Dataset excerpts
--- START ---

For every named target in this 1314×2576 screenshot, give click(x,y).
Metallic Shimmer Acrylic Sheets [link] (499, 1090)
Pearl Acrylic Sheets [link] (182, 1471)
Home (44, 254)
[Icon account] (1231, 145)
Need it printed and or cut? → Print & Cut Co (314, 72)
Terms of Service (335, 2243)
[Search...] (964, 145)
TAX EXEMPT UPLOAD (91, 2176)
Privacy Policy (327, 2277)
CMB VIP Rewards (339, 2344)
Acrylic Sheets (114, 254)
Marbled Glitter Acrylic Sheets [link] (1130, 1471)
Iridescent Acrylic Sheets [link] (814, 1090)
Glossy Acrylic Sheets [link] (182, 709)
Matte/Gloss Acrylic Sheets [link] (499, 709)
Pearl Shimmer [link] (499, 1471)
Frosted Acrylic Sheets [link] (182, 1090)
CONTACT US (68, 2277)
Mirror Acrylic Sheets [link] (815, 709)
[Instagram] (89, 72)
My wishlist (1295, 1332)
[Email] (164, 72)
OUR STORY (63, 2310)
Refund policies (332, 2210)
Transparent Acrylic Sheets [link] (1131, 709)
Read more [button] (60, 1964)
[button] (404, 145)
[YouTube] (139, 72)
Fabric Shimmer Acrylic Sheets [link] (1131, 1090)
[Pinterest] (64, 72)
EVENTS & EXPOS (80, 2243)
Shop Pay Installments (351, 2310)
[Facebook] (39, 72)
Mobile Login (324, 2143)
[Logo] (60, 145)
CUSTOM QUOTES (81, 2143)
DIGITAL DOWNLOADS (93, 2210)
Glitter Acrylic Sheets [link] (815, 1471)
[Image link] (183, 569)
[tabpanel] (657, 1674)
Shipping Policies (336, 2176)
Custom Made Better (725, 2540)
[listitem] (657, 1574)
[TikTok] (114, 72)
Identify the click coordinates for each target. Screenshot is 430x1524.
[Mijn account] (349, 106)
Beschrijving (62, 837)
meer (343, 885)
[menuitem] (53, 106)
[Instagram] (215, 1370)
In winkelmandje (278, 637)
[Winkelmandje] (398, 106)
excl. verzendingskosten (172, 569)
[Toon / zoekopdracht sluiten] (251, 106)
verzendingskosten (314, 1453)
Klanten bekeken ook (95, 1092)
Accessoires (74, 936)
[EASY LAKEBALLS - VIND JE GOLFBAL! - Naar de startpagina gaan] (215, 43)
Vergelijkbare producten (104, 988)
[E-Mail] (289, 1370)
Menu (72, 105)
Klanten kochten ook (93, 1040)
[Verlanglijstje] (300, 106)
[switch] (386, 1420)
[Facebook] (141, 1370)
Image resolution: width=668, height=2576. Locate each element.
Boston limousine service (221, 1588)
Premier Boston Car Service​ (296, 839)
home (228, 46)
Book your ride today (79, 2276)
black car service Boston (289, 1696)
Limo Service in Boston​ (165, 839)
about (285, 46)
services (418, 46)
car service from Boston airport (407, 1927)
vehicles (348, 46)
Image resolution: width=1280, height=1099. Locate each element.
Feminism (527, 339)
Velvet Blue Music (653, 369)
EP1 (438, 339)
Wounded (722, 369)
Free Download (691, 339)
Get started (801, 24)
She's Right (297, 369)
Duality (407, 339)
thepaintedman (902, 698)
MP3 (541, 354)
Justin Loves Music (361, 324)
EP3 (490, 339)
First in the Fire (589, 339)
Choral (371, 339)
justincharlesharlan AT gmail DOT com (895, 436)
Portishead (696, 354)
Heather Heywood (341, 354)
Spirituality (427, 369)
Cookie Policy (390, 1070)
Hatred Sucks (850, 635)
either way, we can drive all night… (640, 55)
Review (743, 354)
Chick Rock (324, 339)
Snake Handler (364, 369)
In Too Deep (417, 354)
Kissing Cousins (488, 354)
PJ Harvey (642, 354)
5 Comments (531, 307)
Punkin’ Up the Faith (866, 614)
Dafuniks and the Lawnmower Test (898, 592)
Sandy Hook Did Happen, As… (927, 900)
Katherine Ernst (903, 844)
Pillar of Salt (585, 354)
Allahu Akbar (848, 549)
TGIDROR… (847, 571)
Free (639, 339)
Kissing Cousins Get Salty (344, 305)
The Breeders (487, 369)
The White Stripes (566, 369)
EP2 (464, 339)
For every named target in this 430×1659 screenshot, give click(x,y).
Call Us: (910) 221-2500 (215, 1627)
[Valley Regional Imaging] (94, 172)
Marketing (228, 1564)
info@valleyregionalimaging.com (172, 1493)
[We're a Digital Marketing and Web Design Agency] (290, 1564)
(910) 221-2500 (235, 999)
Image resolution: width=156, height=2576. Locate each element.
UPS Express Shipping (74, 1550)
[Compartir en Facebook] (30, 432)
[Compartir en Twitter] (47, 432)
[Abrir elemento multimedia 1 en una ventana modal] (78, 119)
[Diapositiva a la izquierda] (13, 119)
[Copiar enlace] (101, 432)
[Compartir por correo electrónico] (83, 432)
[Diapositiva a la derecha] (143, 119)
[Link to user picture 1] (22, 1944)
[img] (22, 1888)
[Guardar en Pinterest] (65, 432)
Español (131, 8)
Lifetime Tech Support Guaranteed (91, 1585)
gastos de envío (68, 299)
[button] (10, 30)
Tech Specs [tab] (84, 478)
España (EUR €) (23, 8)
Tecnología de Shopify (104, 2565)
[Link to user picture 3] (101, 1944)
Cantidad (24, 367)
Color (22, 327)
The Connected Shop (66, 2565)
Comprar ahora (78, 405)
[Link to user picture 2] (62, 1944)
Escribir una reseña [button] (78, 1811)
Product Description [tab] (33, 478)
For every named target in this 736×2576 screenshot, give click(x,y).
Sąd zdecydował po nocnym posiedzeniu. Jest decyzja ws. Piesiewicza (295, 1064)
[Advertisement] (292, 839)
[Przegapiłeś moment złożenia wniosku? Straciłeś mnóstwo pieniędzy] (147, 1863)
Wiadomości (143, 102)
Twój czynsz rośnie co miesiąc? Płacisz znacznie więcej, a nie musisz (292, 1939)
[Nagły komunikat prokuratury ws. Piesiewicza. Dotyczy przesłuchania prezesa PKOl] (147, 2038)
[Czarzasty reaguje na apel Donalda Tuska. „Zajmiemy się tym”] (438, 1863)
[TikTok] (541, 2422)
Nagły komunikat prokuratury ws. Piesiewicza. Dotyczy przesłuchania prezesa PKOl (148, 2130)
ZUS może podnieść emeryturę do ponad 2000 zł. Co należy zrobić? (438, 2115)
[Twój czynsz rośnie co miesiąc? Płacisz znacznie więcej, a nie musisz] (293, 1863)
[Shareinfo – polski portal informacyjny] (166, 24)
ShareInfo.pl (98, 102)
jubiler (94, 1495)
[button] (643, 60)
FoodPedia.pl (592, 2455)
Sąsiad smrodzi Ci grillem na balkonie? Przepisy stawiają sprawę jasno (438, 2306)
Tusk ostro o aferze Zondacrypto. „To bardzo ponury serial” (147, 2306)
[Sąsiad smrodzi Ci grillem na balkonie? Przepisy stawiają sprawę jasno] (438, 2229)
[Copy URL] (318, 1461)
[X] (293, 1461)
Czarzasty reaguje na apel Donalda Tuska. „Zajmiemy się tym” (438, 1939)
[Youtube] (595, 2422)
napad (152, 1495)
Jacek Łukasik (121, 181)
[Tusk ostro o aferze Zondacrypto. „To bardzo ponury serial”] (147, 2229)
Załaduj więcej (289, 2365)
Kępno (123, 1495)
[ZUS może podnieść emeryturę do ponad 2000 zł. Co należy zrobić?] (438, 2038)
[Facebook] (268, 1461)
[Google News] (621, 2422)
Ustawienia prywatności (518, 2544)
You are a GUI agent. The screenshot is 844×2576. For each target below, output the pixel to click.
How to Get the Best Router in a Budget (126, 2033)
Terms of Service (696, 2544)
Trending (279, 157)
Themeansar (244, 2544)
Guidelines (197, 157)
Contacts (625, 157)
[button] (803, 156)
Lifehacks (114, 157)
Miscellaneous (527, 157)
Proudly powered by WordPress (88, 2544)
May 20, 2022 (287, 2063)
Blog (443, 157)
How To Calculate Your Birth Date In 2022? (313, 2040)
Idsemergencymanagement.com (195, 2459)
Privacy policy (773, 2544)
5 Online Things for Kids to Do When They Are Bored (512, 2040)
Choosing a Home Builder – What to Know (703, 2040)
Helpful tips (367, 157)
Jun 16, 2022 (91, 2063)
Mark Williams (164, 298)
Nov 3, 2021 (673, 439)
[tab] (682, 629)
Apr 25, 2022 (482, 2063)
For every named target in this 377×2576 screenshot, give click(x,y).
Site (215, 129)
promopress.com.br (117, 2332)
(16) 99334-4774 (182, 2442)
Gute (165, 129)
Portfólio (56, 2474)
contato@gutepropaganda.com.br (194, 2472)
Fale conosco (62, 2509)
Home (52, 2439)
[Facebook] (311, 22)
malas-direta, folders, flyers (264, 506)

--- END ---

## Exercise
Starting with the line above that holds "[Instagram] (215, 1370)" and stopping with the line that holds "[Valley Regional Imaging] (94, 172)", reproduce each line exactly, omitting all other lines.

## Response box
[Instagram] (215, 1370)
In winkelmandje (278, 637)
[Winkelmandje] (398, 106)
excl. verzendingskosten (172, 569)
[Toon / zoekopdracht sluiten] (251, 106)
verzendingskosten (314, 1453)
Klanten bekeken ook (95, 1092)
Accessoires (74, 936)
[EASY LAKEBALLS - VIND JE GOLFBAL! - Naar de startpagina gaan] (215, 43)
Vergelijkbare producten (104, 988)
[E-Mail] (289, 1370)
Menu (72, 105)
Klanten kochten ook (93, 1040)
[Verlanglijstje] (300, 106)
[switch] (386, 1420)
[Facebook] (141, 1370)
Image resolution: width=668, height=2576. Locate each element.
Boston limousine service (221, 1588)
Premier Boston Car Service​ (296, 839)
home (228, 46)
Book your ride today (79, 2276)
black car service Boston (289, 1696)
Limo Service in Boston​ (165, 839)
about (285, 46)
services (418, 46)
car service from Boston airport (407, 1927)
vehicles (348, 46)
Image resolution: width=1280, height=1099. Locate each element.
Feminism (527, 339)
Velvet Blue Music (653, 369)
EP1 (438, 339)
Wounded (722, 369)
Free Download (691, 339)
Get started (801, 24)
She's Right (297, 369)
Duality (407, 339)
thepaintedman (902, 698)
MP3 (541, 354)
Justin Loves Music (361, 324)
EP3 (490, 339)
First in the Fire (589, 339)
Choral (371, 339)
justincharlesharlan AT gmail DOT com (895, 436)
Portishead (696, 354)
Heather Heywood (341, 354)
Spirituality (427, 369)
Cookie Policy (390, 1070)
Hatred Sucks (850, 635)
either way, we can drive all night… (640, 55)
Review (743, 354)
Chick Rock (324, 339)
Snake Handler (364, 369)
In Too Deep (417, 354)
Kissing Cousins (488, 354)
PJ Harvey (642, 354)
5 Comments (531, 307)
Punkin’ Up the Faith (866, 614)
Dafuniks and the Lawnmower Test (898, 592)
Sandy Hook Did Happen, As… (927, 900)
Katherine Ernst (903, 844)
Pillar of Salt (585, 354)
Allahu Akbar (848, 549)
TGIDROR… (847, 571)
Free (639, 339)
Kissing Cousins Get Salty (344, 305)
The Breeders (487, 369)
The White Stripes (566, 369)
EP2 (464, 339)
For every named target in this 430×1659 screenshot, give click(x,y).
Call Us: (910) 221-2500 (215, 1627)
[Valley Regional Imaging] (94, 172)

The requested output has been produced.